Caring For Rose Bushes By The Season

A Seasonal Rose Care Schedule
Caring for rose bushes on a regular maintenance schedule during
spring, summer, fall and winter seasons, will make
your roses healthier and more beautiful.
This page is about an organic rose care calendar guide with information about rose bush care per season.
Here is a great rose caring tip from a Rosarian: During the rose's first year, deadhead the flowers as usual, but don't remove any leaves.
Newly planted roses need all their leaves for energy to help them develop healthy and vigorous root systems.

My Neighbors Well Cared For Rose Garden
Spring Rose Care Checklist
Remove winter mulch. Do it gradually, over a week or two. Plant bare root roses when all danger of frost is over.
Prune Roses.
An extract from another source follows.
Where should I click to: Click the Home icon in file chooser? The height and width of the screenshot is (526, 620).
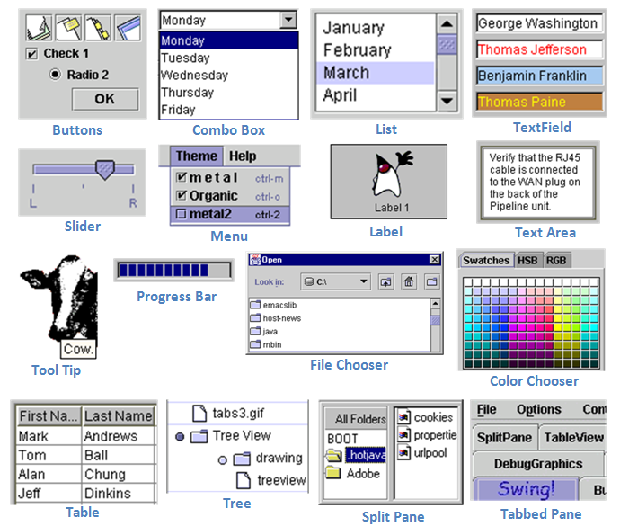tap(408, 282)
Late winter or early spring is the time to do the annual major pruning and shaping. (But not for old
once-blooming roses, summer prune after flowering only).
Apply a good Rose Fertilizer and add a 2-3 inch layer of mulch.
Summer Rose Care Checklist
Plant potted roses anytime during summer. Deadhead spent rose blooms on a
daily bases, or twice weekly.
Deep water your roses at least once or twice a week with a good soaking
(about 5 gallons per plant, per week). More often if the weather is dry and/or hot.
Maintain and replenish mulch around the base of the plants to retain soil moisture. Fertilize every 3-4 weeks,
or after flower flushes.
Fall Rose Care Checklist
Stop fetilizing 6 weeks before your expected first frost date, to encourage the rose bush to go dormant gradually.
Clear debris and fallen leaves around the roses. Do NOT prune.
Before the ground freezes, but after a good frost, deep water the rose for one last soak, so it goes into cold winter
weather well hydrated.
When caring for rose bushes during fall, you can spray with an antidessicant to seal in moisture and help minimize
the damage that comes from "freeze thaw cycles" that will come.
Let the rose bush harden off and become used to the cold weather by exposing it to about two weeks of below
freezing temperatures.
Then winterize your roses by
covering them with mulch (about 18 inches) and other potective coverings (available at garden centers).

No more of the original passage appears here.